WHAT IS BEING ASKED:
The answer must be every record below, repeated exactly.

BEGIN

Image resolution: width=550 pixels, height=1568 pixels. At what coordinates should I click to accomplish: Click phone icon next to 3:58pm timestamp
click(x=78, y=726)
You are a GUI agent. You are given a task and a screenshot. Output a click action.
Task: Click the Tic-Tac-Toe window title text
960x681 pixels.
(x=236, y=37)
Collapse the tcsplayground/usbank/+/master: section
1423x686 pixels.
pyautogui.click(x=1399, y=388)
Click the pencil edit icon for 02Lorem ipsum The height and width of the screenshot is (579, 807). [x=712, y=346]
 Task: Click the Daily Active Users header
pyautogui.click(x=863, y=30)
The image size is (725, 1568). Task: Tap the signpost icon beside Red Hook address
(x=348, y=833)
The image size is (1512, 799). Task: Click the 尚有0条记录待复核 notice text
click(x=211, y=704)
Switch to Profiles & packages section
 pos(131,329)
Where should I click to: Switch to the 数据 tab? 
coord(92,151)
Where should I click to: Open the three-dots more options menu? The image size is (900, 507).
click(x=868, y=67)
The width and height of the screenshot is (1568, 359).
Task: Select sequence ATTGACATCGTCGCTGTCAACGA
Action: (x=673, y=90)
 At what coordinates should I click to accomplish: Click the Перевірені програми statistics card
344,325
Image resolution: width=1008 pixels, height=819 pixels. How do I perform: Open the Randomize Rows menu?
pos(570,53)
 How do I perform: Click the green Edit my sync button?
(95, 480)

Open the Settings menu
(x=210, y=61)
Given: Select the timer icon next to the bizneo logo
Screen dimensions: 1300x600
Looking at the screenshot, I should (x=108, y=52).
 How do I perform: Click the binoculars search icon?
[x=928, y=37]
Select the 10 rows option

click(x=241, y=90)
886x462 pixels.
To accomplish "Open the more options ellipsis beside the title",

END

TASK ANSWER:
Image resolution: width=550 pixels, height=1568 pixels. At what coordinates should I click to accomplish: Click phone icon next to 3:58pm timestamp
click(x=78, y=726)
You are a GUI agent. You are given a task and a screenshot. Output a click action.
Task: Click the Tic-Tac-Toe window title text
960x681 pixels.
(x=236, y=37)
Collapse the tcsplayground/usbank/+/master: section
1423x686 pixels.
pyautogui.click(x=1399, y=388)
Click the pencil edit icon for 02Lorem ipsum The height and width of the screenshot is (579, 807). [x=712, y=346]
 Task: Click the Daily Active Users header
pyautogui.click(x=863, y=30)
The image size is (725, 1568). Task: Tap the signpost icon beside Red Hook address
(x=348, y=833)
The image size is (1512, 799). Task: Click the 尚有0条记录待复核 notice text
click(x=211, y=704)
Switch to Profiles & packages section
 pos(131,329)
Where should I click to: Switch to the 数据 tab? 
coord(92,151)
Where should I click to: Open the three-dots more options menu? The image size is (900, 507).
click(x=868, y=67)
The width and height of the screenshot is (1568, 359).
Task: Select sequence ATTGACATCGTCGCTGTCAACGA
Action: (x=673, y=90)
 At what coordinates should I click to accomplish: Click the Перевірені програми statistics card
344,325
Image resolution: width=1008 pixels, height=819 pixels. How do I perform: Open the Randomize Rows menu?
pos(570,53)
 How do I perform: Click the green Edit my sync button?
(95, 480)

Open the Settings menu
(x=210, y=61)
Given: Select the timer icon next to the bizneo logo
Screen dimensions: 1300x600
Looking at the screenshot, I should (x=108, y=52).
 How do I perform: Click the binoculars search icon?
[x=928, y=37]
Select the 10 rows option

click(x=241, y=90)
886x462 pixels.
To accomplish "Open the more options ellipsis beside the title",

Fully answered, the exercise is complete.